I Have a HTML script that after extraction looks something like this:
>
</div>
</div>
</div>
<script id="__NEXT_DATA__" type="application/json">
{"props":{"pageProps": {"type":"Job","sid":"a84cacbbcb07ec55cdbfd5fbe3d9f252d7f9cdd0","loggedIn":false,"userId":null,"avatar":null,"rating":{"count":"743","value":6.6},"metadata":{"title":"Medior/Senior Tester0"}
I am interested in extracting certain key value pairs of this script into a dataframe. I would for example like a column named "title" with the value "Medior/Senior Tester0" and a column "customer" filled with null.
soup.find('a-toaster Toaster_toaster__bTabZ') results in a nonetype nonetype error. What would be a good way to extract for example the title of this html (medior/senior tester) ?
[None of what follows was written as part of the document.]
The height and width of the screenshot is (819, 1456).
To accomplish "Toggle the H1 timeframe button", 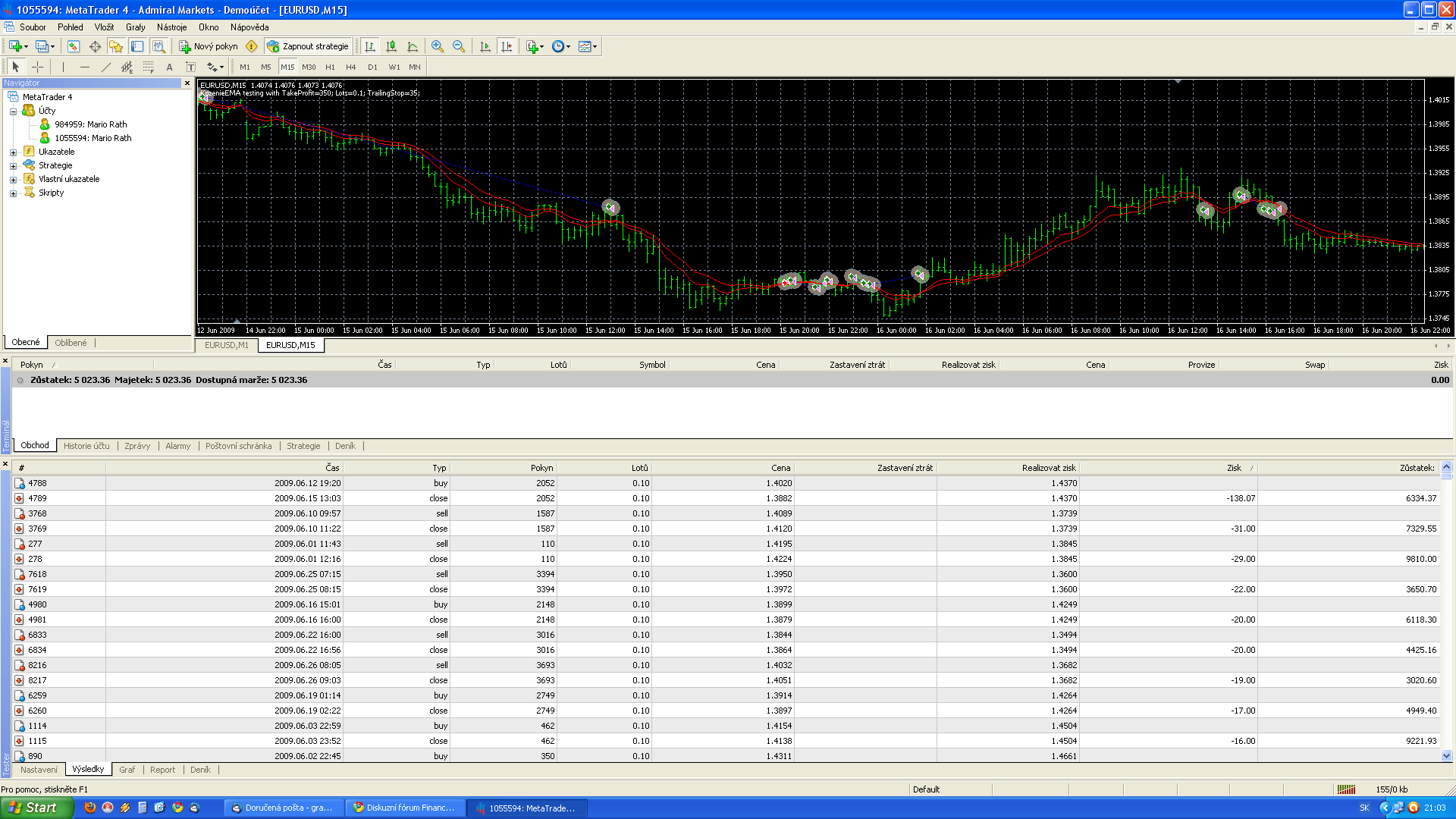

CodePudding user response:
Try:
import json
from bs4 import BeautifulSoup
html_doc = """\
<div >
</div>
</div>
</div>
<script id="__NEXT_DATA__" type="application/json">
{"props":{"pageProps": {"type":"Job","sid":"a84cacbbcb07ec55cdbfd5fbe3d9f252d7f9cdd0","loggedIn":false,"userId":null,"avatar":null,"rating":{"count":"743","value":6.6},"metadata":{"title":"Medior/Senior Tester0"} } } }
</script>
</div>"""
soup = BeautifulSoup(html_doc, "html.parser")
# locate the script tag:
script = soup.select_one("#__NEXT_DATA__")
# decode the json:
data = json.loads(script.text)
# print all data:
print(data)
Prints:
{
"props": {
"pageProps": {
"type": "Job",
"sid": "a84cacbbcb07ec55cdbfd5fbe3d9f252d7f9cdd0",
"loggedIn": False,
"userId": None,
"avatar": None,
"rating": {"count": "743", "value": 6.6},
"metadata": {"title": "Medior/Senior Tester0"},
}
}
}
To print the title:
print(data["props"]["pageProps"]["metadata"]["title"])
Prints:
Medior/Senior Tester0